TASK:
All lines from the one containing "Task: Remove Arroz Cigala 1 KG via trash icon" to the end of the listing below should be output exactly; omit the pictures.
── RECORDS TO PROCESS ──
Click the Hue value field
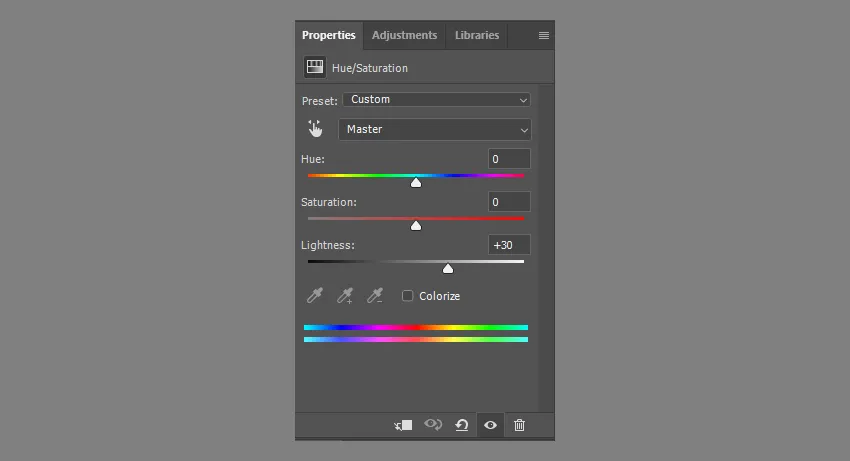Viewport: 850px width, 461px height. pos(509,159)
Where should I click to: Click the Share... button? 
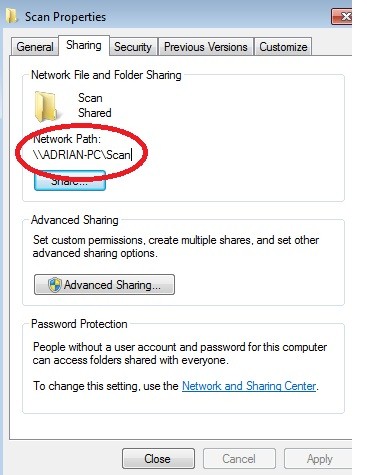[70, 181]
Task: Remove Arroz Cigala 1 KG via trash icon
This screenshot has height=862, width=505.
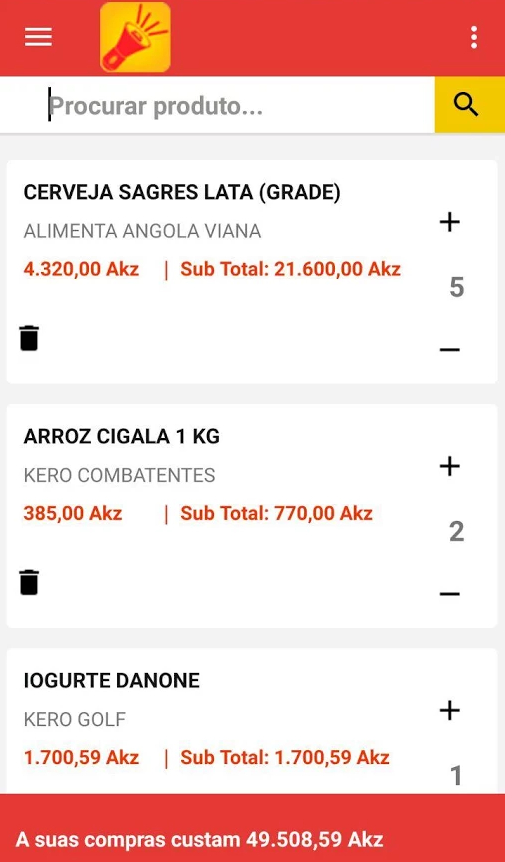Action: pos(29,582)
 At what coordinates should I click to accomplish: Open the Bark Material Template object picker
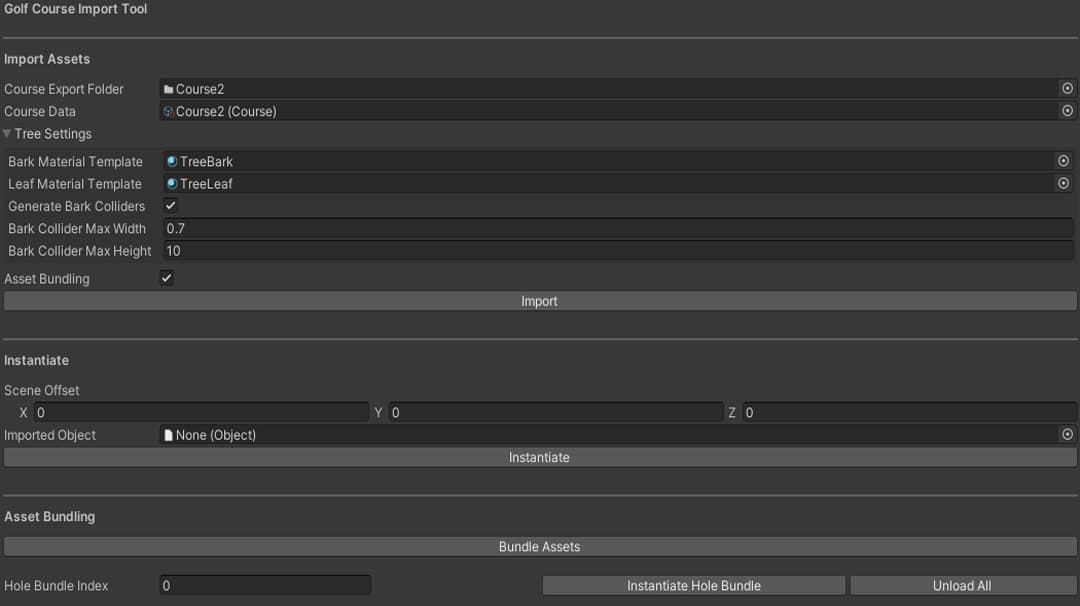1064,160
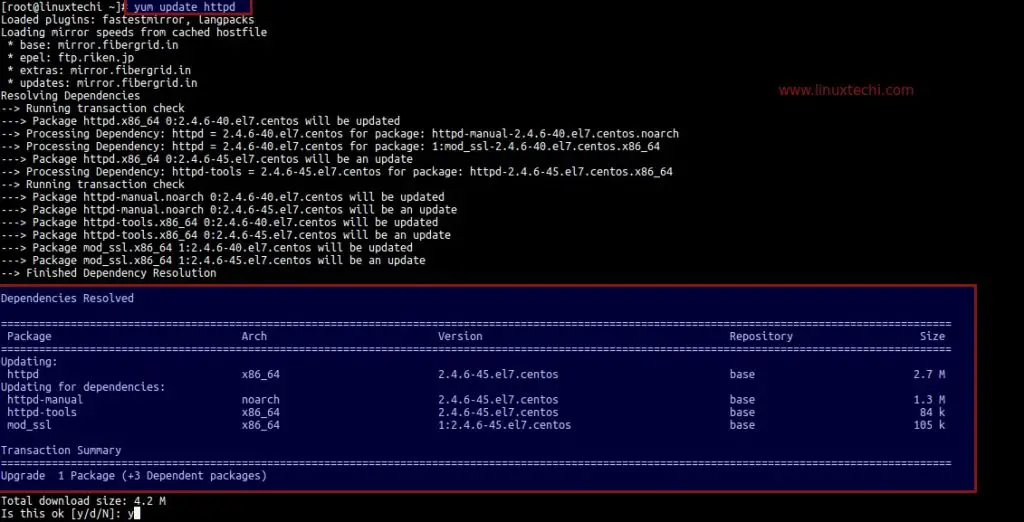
───
EXERCISE OUTPUT:
Task: Remove Arroz Cigala 1 KG via trash icon
This screenshot has height=862, width=505.
Action: pos(29,582)
 At what coordinates should I click to accomplish: Open the Bark Material Template object picker
1064,160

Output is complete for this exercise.